Practical limits of R data frame
I have been reading about how read.table is not efficient for large data files. Also how R is not suited for large data sets. So I was wondering where I can find what the practical limits are and any performance charts for (1) Reading in data of various sizes (2) working with data of varying sizes.
In effect, I want to know when the performance deteriorates and when I hit a road block. Also any comparison against C++/MATLAB or other languages would be really helpful. finally if there is any special performance comparison for Rcpp and RInside, that would be great!
R is suited for large data sets, but you may have to change your way of working somewhat from what the introductory textbooks teach you. I did a post on Big Data for R which crunches a 30 GB data set and which you may find useful for inspiration.
The usual sources for information to get started are High-Performance Computing Task View and the R-SIG HPC mailing list at R-SIG HPC.
The main limit you have to work around is a historic limit on the length of a vector to 2^31-1 elements which wouldn't be so bad if R did not store matrices as vectors. (The limit is for compatibility with some BLAS libraries.)
We regularly analyse telco call data records and marketing databases with multi-million customers using R, so would be happy to talk more if you are interested.
The physical limits arise from the use of 32-bit indexes on vectors. As a result, vectors up to 2^31 - 1 are allowed. Matrices are vectors with dimensions, so the product of nrow(mat)
and ncol(mat)
must be within 2^31 - 1. Data frames and lists are general vectors, so each component can take 2^31 - 1 entries, which for data frames means you can have that many rows and columns. For lists you can have 2^31 - 1 components, each of 2^31 - 1 elements. This is drawn from a recent posting by Duncan Murdoch in reply to a Q on R-Help
Now that all has to fit in RAM with standard R so that might be a more pressing limit, but the High-Performance Computing Task View that others have mentioned contains details of packages that can circumvent the in-memory issues.
1) The R Import / Export manual should be the first port of call for questions about importing data - there are many options and what will work for your could be very specific.
http://cran.r-project.org/doc/manuals/R-data.html
read.table
specifically has greatly improved performance if the options provided to it are used, particular colClasses
, comment.char
, and nrows
- this is because this information has to be inferred from the data itself, which can be costly.
2) There is a specific limit for the length (total number of elements) for any vector, matrix, array, column in a data.frame, or list. This is due to a 32-bit index used under the hood, and is true for 32-bit and 64-bit R. The number is 2^31 - 1. This is the maximum number of rows for a data.frame, but it is so large you are far more likely to run out of memory for even single vectors before you start collecting several of them.
See help(Memory-limits)
and help(Memory)
for details.
A single vector of that length will take many gigabytes of memory (depends on the type and storage mode of each vector - 17.1 for numeric) so it's unlikely to be a proper limit unless you are really pushing things. If you really need to push things past the available system memory (64-bit is mandatory here) then standard database techniques as discussed in the import/export manual, or memory-mapped file options (like the ff
package), are worth considering. The CRAN Task View High Performance Computing is a good resource for this end of things.

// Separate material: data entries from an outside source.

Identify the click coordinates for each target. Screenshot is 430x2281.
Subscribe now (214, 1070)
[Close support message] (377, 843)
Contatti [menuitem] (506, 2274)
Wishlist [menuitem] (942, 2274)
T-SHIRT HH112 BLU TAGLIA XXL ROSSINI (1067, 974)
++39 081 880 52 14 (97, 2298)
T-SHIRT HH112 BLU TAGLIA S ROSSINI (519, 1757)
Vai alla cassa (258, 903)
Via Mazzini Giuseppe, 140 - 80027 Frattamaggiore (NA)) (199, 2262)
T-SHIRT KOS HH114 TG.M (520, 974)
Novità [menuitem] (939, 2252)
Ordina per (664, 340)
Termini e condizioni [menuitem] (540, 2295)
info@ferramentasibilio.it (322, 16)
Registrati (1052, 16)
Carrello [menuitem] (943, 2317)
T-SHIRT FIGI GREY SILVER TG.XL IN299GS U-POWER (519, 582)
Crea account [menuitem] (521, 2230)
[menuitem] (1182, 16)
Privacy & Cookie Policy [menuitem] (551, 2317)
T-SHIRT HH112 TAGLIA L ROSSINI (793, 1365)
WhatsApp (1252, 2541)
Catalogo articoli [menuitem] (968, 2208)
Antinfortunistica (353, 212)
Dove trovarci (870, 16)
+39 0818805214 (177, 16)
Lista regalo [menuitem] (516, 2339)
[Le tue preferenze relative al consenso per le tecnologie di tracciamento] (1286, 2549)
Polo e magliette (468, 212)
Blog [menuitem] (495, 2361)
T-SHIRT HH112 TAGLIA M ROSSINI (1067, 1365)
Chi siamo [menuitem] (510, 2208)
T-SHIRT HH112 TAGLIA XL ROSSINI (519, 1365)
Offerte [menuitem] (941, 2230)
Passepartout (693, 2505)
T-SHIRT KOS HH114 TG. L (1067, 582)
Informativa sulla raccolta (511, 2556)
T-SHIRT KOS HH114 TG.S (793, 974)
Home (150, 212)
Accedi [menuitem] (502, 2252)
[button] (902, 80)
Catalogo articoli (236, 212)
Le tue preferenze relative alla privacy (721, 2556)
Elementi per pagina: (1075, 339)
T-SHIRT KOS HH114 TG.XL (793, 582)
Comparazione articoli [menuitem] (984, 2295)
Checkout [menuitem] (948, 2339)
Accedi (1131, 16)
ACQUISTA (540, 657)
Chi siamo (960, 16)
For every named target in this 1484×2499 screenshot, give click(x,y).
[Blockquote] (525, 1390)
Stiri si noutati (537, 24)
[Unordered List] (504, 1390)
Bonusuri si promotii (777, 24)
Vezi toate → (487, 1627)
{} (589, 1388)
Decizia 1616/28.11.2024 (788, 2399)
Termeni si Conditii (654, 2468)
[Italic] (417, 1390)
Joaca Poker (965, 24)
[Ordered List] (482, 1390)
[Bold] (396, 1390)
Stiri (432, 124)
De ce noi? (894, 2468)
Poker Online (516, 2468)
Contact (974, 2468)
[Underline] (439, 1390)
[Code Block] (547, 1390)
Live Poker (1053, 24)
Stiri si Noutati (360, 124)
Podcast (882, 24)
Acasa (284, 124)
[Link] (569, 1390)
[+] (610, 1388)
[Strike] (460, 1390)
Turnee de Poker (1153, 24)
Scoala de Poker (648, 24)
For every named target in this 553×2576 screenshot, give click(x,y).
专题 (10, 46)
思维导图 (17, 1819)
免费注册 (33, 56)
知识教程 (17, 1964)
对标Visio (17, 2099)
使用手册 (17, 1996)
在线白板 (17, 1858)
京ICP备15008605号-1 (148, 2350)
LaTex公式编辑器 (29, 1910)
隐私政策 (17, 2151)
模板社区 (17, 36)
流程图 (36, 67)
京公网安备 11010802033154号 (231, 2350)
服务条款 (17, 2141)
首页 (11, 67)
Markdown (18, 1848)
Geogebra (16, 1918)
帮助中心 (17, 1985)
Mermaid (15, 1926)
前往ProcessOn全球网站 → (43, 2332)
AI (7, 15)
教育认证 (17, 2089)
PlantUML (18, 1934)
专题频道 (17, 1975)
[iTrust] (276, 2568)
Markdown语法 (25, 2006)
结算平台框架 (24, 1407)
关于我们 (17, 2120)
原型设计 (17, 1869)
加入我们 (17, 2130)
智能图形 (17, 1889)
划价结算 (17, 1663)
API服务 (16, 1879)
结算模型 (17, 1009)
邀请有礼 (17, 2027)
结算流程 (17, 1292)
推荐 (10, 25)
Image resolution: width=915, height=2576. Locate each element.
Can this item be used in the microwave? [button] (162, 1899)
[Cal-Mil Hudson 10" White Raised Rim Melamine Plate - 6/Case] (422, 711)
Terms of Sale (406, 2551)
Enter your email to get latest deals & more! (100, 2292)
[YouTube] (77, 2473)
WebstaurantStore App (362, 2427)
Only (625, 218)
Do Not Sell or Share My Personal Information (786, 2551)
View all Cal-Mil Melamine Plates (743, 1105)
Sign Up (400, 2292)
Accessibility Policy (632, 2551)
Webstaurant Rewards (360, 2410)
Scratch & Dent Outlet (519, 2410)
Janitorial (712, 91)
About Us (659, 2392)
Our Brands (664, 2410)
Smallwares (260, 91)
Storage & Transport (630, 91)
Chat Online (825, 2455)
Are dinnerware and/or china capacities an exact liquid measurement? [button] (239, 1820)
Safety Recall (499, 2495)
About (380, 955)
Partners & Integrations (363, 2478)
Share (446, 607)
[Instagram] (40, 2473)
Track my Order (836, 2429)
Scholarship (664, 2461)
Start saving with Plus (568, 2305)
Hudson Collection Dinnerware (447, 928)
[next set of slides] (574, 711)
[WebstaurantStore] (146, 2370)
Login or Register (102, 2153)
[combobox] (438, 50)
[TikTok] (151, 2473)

Finally, if you have stacks of RAM (16Gb or more) and need 64-bit indexing it might come in a future release of R. http://www.mail-archive.com/[email protected]/msg92035.html
Also, Ross Ihaka discusses some of the historical decisions and future directions for an R like language in papers and talks here: http://www.stat.auckland.ac.nz/~ihaka/?Papers_and_Talks
I can only answer the one about read.table
, since I don't have any experience with large data sets. read.table
performs poorly if you don't provide colClasses
arguments. Without it, read.table
defaults to NA
and tries to guess a class of every column, and that can be slow, especially when you have a lot of columns.